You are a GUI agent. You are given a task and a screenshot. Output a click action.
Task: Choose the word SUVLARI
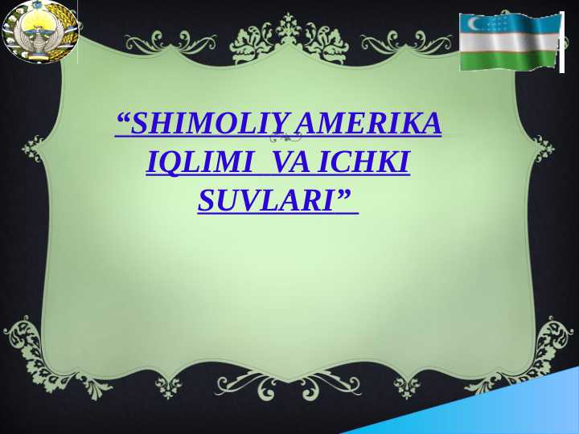click(265, 200)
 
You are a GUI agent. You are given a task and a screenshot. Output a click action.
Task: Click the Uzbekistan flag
click(508, 42)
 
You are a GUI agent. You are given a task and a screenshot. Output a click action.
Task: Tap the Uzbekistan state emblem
click(39, 32)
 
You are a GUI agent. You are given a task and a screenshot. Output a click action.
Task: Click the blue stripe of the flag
click(508, 23)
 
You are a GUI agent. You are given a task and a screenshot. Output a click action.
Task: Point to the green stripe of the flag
click(508, 58)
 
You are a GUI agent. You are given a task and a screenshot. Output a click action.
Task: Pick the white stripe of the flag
click(508, 42)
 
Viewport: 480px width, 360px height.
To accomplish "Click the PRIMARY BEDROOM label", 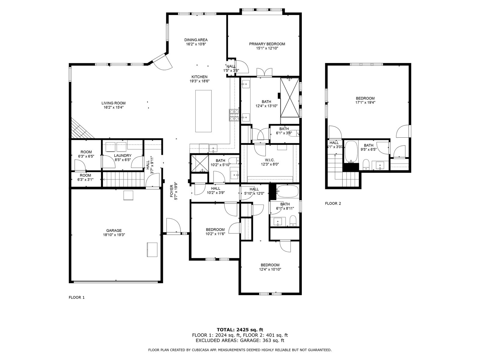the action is (x=267, y=44).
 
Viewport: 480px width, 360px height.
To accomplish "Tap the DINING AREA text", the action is (x=196, y=40).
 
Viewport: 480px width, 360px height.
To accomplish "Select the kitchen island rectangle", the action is (x=203, y=111).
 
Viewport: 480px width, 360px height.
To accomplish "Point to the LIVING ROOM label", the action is (x=113, y=103).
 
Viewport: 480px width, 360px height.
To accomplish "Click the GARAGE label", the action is (x=114, y=231).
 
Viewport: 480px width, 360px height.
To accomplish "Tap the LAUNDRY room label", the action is (x=123, y=155).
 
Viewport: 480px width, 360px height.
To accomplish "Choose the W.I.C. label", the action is (x=270, y=160).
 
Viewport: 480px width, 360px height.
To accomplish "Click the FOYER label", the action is (x=172, y=191).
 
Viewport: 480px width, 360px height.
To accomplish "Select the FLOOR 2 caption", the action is (x=333, y=203).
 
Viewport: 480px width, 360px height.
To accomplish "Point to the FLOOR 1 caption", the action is (x=76, y=298).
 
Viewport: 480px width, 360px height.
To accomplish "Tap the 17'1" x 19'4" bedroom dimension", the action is (x=365, y=102).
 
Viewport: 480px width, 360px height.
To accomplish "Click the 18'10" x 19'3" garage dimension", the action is (x=114, y=235).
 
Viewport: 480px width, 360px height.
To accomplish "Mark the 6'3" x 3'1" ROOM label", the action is (x=85, y=178).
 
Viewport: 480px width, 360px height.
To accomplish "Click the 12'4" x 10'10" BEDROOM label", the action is (x=270, y=267).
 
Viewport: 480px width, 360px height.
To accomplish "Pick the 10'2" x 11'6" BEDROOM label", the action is (x=215, y=232).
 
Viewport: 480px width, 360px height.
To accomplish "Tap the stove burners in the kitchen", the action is (x=234, y=115).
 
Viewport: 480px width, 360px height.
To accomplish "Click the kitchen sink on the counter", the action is (x=213, y=148).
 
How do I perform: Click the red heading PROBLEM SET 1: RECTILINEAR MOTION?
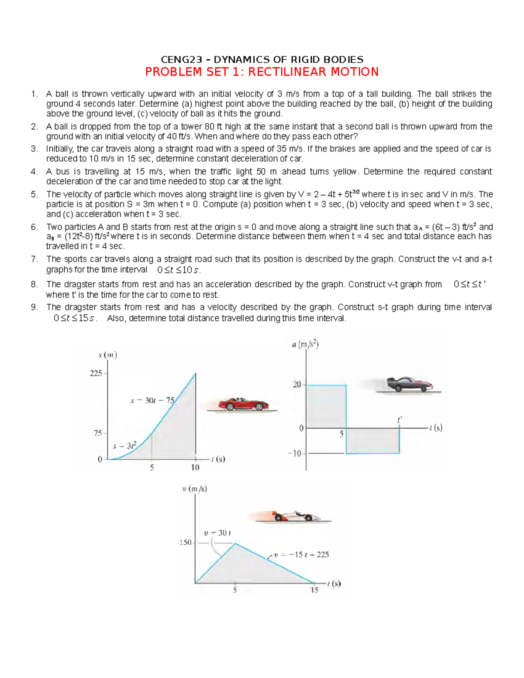pyautogui.click(x=262, y=72)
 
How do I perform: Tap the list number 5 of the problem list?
pyautogui.click(x=34, y=194)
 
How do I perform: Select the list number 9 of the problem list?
pyautogui.click(x=34, y=307)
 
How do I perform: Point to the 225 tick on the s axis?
pyautogui.click(x=96, y=373)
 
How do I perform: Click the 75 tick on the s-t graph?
pyautogui.click(x=98, y=433)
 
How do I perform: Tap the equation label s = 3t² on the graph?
pyautogui.click(x=125, y=446)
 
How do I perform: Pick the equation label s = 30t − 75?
pyautogui.click(x=152, y=400)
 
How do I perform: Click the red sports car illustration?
pyautogui.click(x=243, y=404)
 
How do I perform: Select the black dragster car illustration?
pyautogui.click(x=410, y=384)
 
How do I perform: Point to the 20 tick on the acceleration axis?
pyautogui.click(x=297, y=385)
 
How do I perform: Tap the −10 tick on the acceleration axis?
pyautogui.click(x=295, y=454)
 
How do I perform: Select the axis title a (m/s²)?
pyautogui.click(x=305, y=345)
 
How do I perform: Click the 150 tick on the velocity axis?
pyautogui.click(x=186, y=542)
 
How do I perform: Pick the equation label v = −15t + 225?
pyautogui.click(x=301, y=554)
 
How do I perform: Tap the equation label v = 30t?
pyautogui.click(x=217, y=533)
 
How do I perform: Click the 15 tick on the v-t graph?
pyautogui.click(x=314, y=590)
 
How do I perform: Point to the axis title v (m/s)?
pyautogui.click(x=195, y=489)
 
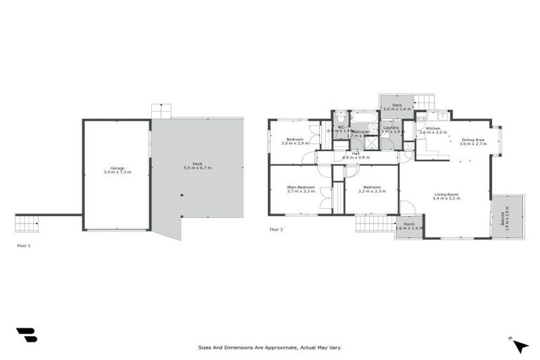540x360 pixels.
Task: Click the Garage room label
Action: (117, 167)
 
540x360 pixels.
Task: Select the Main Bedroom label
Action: (300, 187)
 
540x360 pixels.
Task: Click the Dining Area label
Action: (472, 140)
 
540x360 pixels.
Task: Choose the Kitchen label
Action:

+ + + + + + +

-- Problem statement --
Render the data as a Markdown table with columns Row and Text, starting at the line that contains "How do I perform: Tap the list" and ending at the line that contains "pyautogui.click(x=243, y=404)", both included. Number each line, and leave out blank lines.

-- Finished task --
| Row | Text |
|---|---|
| 1 | How do I perform: Tap the list number 5 of the problem list? |
| 2 | pyautogui.click(x=34, y=194) |
| 3 | How do I perform: Select the list number 9 of the problem list? |
| 4 | pyautogui.click(x=34, y=307) |
| 5 | How do I perform: Point to the 225 tick on the s axis? |
| 6 | pyautogui.click(x=96, y=373) |
| 7 | How do I perform: Click the 75 tick on the s-t graph? |
| 8 | pyautogui.click(x=98, y=433) |
| 9 | How do I perform: Tap the equation label s = 3t² on the graph? |
| 10 | pyautogui.click(x=125, y=446) |
| 11 | How do I perform: Pick the equation label s = 30t − 75? |
| 12 | pyautogui.click(x=152, y=400) |
| 13 | How do I perform: Click the red sports car illustration? |
| 14 | pyautogui.click(x=243, y=404) |